In the vicinity of Dumat al-Jandal, in the Al-Jouf region in northwest Saudi Arabia, the study area is located between 29.79° and 29.83° N and 39.88° and 39.90° E. Gently sloping plains with sporadic rocky outcrops and seasonal drainage canals (wadis) that catch surface runoff and release it into nearby irrigation networks are the region’s defining features [15]. The dry environment, which has severe temperature swings and little annual rainfall, has an impact on evaporation rates and water availability [16]. A possible source for supplemental irrigation is drainage water from agricultural fields, although groundwater is a crucial resource for irrigation, especially in regions that are supplied by the Saq aquifer [9]. Since most of Al-Jouf’s agriculture is centered on Dumat al-Jandal and includes crops like date palms and grains, the area is very important for determining the quality of the water for irrigation [17]. Al-Jouf is ideally situated for research on drainage water quality and irrigation appropriateness due to its desert environment, scarce water supplies, and intensive agricultural usage. Figure 1 illustrates the study area and water sampling locations in Al-Jouf region.

2.2. Water Sampling and Analysis

Sampling was carried out during a single hydrological period representing post-irrigation conditions under a dry, high-evaporation climate (July 2024), to capture the heightened salinity and sodicity levels typically associated with irrigation return flows in arid agricultural systems.

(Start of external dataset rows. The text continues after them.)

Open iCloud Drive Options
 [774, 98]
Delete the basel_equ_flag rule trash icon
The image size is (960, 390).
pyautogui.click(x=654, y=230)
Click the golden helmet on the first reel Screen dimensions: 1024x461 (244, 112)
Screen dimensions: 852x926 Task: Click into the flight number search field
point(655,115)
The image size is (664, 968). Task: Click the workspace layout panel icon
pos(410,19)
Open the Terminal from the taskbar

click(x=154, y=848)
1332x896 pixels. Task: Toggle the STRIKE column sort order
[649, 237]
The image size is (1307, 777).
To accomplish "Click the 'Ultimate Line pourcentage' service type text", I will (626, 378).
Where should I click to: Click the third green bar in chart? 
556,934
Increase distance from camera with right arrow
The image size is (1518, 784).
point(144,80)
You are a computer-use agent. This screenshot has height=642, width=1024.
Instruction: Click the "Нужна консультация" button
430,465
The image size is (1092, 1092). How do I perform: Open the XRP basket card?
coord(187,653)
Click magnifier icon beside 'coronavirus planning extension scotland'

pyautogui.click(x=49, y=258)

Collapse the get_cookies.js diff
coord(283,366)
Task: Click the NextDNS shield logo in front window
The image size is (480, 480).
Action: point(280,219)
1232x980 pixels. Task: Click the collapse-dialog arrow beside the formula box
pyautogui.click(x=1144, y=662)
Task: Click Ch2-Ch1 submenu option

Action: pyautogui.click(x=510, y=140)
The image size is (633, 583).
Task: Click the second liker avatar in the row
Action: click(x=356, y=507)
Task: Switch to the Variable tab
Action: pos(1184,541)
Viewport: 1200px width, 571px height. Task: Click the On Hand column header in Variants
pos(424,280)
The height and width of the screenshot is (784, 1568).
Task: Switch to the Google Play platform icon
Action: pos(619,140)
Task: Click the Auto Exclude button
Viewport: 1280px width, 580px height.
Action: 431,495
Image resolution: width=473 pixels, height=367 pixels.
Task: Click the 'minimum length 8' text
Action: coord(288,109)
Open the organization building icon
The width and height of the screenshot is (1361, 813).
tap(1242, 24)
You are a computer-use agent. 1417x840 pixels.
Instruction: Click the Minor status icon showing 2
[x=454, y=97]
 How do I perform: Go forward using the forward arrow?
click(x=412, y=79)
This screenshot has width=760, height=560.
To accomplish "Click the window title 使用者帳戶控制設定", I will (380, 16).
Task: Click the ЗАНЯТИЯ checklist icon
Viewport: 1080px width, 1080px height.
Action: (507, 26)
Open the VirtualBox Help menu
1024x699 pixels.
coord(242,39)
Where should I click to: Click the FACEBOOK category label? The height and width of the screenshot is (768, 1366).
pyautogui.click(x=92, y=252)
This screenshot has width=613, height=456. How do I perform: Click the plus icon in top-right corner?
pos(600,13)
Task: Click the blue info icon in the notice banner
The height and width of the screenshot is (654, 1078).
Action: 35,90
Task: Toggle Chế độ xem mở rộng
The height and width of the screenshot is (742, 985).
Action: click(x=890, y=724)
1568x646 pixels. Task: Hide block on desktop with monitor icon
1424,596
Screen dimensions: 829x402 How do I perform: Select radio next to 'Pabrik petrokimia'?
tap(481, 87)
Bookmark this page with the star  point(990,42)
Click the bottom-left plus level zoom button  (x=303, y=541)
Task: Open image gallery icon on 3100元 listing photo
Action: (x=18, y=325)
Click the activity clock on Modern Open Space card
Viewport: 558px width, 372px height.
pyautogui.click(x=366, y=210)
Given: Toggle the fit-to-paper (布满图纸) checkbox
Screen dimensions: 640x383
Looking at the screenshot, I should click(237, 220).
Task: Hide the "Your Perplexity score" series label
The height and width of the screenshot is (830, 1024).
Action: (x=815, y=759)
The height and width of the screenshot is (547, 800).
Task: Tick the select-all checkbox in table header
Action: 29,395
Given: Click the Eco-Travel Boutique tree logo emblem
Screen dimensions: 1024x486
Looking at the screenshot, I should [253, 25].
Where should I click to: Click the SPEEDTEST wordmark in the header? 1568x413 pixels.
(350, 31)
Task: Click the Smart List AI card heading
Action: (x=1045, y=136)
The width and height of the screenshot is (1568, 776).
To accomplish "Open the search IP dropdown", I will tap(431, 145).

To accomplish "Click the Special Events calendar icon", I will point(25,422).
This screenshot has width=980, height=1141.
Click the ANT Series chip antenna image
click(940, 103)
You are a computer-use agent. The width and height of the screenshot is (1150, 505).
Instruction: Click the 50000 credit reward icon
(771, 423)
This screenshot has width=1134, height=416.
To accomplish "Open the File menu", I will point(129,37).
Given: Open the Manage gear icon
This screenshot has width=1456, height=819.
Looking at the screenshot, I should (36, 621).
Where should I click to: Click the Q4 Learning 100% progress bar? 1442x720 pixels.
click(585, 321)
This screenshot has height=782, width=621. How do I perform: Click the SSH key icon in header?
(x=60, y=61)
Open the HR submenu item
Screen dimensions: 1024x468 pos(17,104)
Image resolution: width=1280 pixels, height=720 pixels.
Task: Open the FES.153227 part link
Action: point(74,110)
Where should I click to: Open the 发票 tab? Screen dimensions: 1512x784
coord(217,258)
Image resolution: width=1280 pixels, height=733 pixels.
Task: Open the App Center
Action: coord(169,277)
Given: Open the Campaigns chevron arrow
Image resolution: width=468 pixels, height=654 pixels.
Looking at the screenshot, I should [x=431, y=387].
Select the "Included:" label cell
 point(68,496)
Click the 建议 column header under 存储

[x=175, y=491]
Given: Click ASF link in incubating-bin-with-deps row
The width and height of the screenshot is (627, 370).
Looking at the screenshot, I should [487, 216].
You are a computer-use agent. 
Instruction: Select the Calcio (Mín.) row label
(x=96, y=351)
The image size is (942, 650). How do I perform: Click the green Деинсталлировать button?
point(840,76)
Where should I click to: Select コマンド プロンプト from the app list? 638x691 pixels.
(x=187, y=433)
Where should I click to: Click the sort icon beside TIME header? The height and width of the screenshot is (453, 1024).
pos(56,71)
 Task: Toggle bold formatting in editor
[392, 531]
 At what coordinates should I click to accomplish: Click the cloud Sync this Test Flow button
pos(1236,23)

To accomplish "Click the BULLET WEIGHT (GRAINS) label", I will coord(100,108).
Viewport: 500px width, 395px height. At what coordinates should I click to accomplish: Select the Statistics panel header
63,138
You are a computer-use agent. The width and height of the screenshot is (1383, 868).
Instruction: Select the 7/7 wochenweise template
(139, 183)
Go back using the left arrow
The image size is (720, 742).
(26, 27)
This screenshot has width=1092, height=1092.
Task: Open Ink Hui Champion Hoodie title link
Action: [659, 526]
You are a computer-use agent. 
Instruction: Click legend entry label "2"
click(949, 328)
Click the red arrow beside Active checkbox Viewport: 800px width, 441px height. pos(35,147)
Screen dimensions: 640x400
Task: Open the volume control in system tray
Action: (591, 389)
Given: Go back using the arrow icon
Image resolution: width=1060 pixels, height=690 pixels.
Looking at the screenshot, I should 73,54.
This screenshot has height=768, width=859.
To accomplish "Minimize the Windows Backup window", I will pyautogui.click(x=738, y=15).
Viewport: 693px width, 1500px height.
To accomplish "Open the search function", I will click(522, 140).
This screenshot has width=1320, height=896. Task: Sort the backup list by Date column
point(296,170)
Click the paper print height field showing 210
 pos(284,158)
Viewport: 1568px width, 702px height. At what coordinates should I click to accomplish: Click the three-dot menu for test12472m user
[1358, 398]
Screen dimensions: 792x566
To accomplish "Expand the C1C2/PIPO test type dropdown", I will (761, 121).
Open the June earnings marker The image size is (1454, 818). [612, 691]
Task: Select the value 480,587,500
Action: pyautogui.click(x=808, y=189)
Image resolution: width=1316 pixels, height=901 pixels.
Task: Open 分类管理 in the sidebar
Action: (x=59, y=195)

A total of eighteen drainage water samples were collected along the main agricultural drainage network in Dumat Al-Jandal, covering upstream, midstream, and downstream sections, as well as areas influenced by different cropping patterns and irrigation intensities. This sampling density was selected as a balance between adequate spatial coverage and logistical constraints under arid field conditions and provides a representative snapshot of irrigation return flows in the study area. All sampling locations were georeferenced using GPS and distributed to represent the main hydrochemical gradients expected along the drainage channels. At each site, three replicate measurements were collected and averaged, thereby reducing analytical uncertainty and enhancing the robustness of the dataset.
Each sample was placed in a sterile plastic bottle, tightly sealed, and stored in an icebox to preserve its integrity until it was analyzed in the laboratory. The concentrations of major cations (Ca2+, Na+, K+, Mg2+), anions (Cl, SO42−, NO3, and NO2), and Trace elements (F, B3+, Al3+, Ti4+, V3+, Sr2+, S2−, Rb+, Ga3+, Br) were analyzed using an Agilent Technologies 5110 ICP-OES (model G8015A; Agilent Technologies, Santa Clara, CA, USA). Additionally, pH, EC, TDS, and Hardness (mg/L CaCO3) was measured using a Thermo Scientific Orion 5-Star Plus multiparameter meter (Thermo Fisher Scientific, Waltham, MA, USA). A comprehensive quality assurance and quality control (QA/QC) protocol was implemented throughout sampling, laboratory preparation, and chemical analysis to ensure data accuracy and reliability. All analytical instruments were calibrated prior to measurements using certified standard solutions covering the expected concentration ranges. Instrument calibration curves showed coefficients of determination (R2) greater than 0.995 for all major ions and trace elements. Field blanks and laboratory procedural blanks were analyzed at a rate of one blank per ten samples to assess potential contamination during sampling, transport, and analysis. Blank concentrations were consistently below the method detection limits. For analytical precision control, all samples were measured in triplicate, and the repeatability of measurements showed a high degree of consistency, confirming the stability and reliability of the analytical results.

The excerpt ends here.